━━━ DOCUMENT SEGMENT ━━━
These are a few of the projects I worked on over the last years. Updates to this site weren't on my radar in recent years and I have more to add, so stay tuned!

RC models

I fly radio-controlled, 6-channel helicopters and drones, built either by myself from selected parts or from kits. They are very precise and powerful flying machines and fly in exactly the same way as real helicopters. There are no shortcuts in terms of rotor mechanics, control surfaces, etc.

I build foam planes. It is a cheap and simple method of constructing fixed-wing RC aircraft. Models are easy to fix in case of a hard landing and present a little risk due to low weight and density, as well as a soft structural material, which also offers some protection to the internal components. It is relatively easy to shape a good aerodynamic wing profile by sanding the foam.
━━━
• _REQUIRED WORK_
A. Answer these questions from the RC models page:
(i) How many channels do the helicopters and drones have?
(ii) What material are the fixed-wing planes built from?
(iii) How is a good aerodynamic wing profile shaped?
B. Copy the stretch of the RC models page from "I fly radio-controlled, 6-channel" through "control surfaces, etc.".
C. Proceed with the RC models page, picking up after its last sentence.
These records were taken from a different source.
━━━ LISTED ENTRIES ━━━
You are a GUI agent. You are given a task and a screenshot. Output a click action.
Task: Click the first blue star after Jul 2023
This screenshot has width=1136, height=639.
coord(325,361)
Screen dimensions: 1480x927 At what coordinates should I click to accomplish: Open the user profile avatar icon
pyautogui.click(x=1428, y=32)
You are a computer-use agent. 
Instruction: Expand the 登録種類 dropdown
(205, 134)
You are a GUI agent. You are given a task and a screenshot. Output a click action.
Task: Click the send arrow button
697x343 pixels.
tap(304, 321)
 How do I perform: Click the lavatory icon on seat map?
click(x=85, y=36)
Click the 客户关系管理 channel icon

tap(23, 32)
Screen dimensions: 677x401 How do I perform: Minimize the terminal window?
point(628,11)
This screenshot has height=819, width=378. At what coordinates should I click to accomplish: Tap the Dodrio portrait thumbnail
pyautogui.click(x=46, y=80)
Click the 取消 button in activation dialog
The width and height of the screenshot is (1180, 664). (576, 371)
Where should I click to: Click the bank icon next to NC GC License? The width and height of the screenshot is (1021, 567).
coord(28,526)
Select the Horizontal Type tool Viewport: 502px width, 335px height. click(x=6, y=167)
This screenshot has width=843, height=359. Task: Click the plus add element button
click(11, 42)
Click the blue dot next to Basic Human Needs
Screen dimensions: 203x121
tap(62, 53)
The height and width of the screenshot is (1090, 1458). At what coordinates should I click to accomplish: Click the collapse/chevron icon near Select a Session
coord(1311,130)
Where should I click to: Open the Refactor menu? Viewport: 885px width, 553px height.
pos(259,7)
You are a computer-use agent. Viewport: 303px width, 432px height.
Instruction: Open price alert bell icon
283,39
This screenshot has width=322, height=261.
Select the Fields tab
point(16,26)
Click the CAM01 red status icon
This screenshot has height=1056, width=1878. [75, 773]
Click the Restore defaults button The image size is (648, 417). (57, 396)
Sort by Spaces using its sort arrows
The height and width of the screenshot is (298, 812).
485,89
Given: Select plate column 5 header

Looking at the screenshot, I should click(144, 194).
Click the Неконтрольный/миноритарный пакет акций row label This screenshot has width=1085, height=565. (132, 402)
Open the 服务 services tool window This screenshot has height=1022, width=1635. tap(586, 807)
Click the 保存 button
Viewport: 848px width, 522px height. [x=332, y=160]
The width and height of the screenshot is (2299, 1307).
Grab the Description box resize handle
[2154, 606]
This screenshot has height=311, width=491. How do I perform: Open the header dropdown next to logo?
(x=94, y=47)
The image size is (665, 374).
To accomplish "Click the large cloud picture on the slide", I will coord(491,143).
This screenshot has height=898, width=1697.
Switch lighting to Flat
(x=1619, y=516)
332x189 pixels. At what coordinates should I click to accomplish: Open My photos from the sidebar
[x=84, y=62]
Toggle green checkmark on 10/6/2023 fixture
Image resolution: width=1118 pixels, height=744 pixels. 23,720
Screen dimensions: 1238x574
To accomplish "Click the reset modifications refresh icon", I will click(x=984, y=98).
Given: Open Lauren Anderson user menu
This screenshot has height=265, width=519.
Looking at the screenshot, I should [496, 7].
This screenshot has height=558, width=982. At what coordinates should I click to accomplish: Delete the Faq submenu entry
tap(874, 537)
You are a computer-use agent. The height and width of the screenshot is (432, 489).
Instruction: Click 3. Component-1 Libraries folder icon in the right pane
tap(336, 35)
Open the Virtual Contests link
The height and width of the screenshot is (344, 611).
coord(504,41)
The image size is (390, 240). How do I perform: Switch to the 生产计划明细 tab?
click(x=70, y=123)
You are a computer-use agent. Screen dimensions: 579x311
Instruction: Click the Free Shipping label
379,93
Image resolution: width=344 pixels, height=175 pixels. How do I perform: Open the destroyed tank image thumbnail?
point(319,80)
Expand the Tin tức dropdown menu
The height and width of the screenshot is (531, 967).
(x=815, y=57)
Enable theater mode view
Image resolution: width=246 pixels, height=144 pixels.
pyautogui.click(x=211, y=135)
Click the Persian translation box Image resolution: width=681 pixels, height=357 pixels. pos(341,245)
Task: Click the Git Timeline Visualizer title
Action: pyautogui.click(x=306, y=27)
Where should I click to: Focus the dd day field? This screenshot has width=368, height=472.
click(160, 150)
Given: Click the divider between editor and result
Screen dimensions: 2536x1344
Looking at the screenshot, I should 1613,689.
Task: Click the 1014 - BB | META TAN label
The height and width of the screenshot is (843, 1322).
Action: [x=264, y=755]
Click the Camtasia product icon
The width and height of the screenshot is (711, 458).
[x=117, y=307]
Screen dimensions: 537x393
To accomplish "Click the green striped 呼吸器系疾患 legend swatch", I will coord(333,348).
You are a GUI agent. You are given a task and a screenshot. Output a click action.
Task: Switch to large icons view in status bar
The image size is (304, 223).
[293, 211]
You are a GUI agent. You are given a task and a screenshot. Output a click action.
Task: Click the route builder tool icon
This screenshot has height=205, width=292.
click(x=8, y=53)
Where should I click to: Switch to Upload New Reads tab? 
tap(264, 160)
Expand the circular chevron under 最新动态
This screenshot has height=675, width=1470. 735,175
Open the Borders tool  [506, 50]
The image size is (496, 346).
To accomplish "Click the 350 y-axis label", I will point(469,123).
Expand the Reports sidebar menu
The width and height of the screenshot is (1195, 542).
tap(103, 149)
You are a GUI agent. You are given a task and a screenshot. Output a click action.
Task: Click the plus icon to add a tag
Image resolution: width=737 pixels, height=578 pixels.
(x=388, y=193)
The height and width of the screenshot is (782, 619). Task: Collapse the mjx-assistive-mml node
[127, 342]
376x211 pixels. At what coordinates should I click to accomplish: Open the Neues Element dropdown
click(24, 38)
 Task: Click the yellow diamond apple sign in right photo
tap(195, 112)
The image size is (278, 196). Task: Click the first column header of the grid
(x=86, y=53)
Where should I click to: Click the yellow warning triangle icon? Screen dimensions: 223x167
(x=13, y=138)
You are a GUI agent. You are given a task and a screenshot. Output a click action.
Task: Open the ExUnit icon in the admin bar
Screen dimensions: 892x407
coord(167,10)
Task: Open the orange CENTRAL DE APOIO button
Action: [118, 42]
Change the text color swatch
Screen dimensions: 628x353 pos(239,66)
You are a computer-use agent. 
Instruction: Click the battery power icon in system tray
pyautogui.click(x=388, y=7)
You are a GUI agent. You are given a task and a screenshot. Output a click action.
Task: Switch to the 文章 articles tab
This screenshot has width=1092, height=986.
━━━
• _EXPECTED OUTPUTS_
A.
(i) Six channels.
(ii) Foam.
(iii) By sanding the foam.

B.
I fly radio-controlled, 6-channel helicopters and drones, built either by myself from selected parts or from kits. They are very precise and powerful flying machines and fly in exactly the same way as real helicopters. There are no shortcuts in terms of rotor mechanics, control surfaces, etc.

C.
DIY Workbench

I designed and built a workbench. The 3D model was created in Google SketchUp. It was a very interesting project and the first furniture I have ever made. The bench is very stable and stiff, however, I had to add diagonal supports in order to support the legs, because a 90-degree connection isn't rigid enough. Rookie mistake! ;] Drawer works smoothly, as it is mounted on ball-bearing sliders. The workbench is very handy, especially when I do soldering.


All my cats have been adopted or found homeless. Consider adopting a pet from a shelter if you can! ;] There are plenty of pets waiting for new owners in overcrowded shelters, so never buy from a pet store.